OBJECTIVES: In 2025 Joint Scientific Consultation (JSC) will be in place and specific new treatments are subject to Joint Clinical Assessment (JCA) for the first time in Europe. The regulation may either enhance market access due to timely assessment or impose additional efforts as still national submissions are still required and final appraisal and decision making falls under the national/regional authorities as before. The implementation and it’s impact is being assessed from an access perspective.

METHODS: Based on available draft/final processes and guidance documents, proposed methodologies have been reviewed. Pros and cons are being discussed in view of current standard requirements and decision making in Europe as well as consequences for manufacturers.

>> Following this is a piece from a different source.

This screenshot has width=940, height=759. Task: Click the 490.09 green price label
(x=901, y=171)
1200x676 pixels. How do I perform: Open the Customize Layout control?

RESULTS: JSC will allow product developers of specific new treatments to receive recommendations from European Medicines Agency (EMA) and HTA bodies before start of pivotal trials. This is a promising approach as developers can get into a dialogue early on. However, the prioritization criteria and time constraints seem to impose a substantial barrier to such consultations and raise concerns that not all interested and willing to get into a dialogue will be considered.

Guidance documents for JCA follow evidence-based medicine (EBM) and reflect the follow up of the EUnetHTA pilots. The PICO is meant to cover a broad scope and comparators of the countries represented. The comprehensive evidence compilation may save resources for following national/regional submissions. Additional efforts remain for economic evidence which is not part of the HTA regulation as well as for country specific aspects.

CONCLUSIONS: JSC and JCA are a huge step towards more unified market access in Europe. However, operational limitations and country-based appraisals may cause delays, lead to diverse conclusions and could throw obstacles on the road while the pavement is still soft. Review of the implementation and refinements will be key in the future.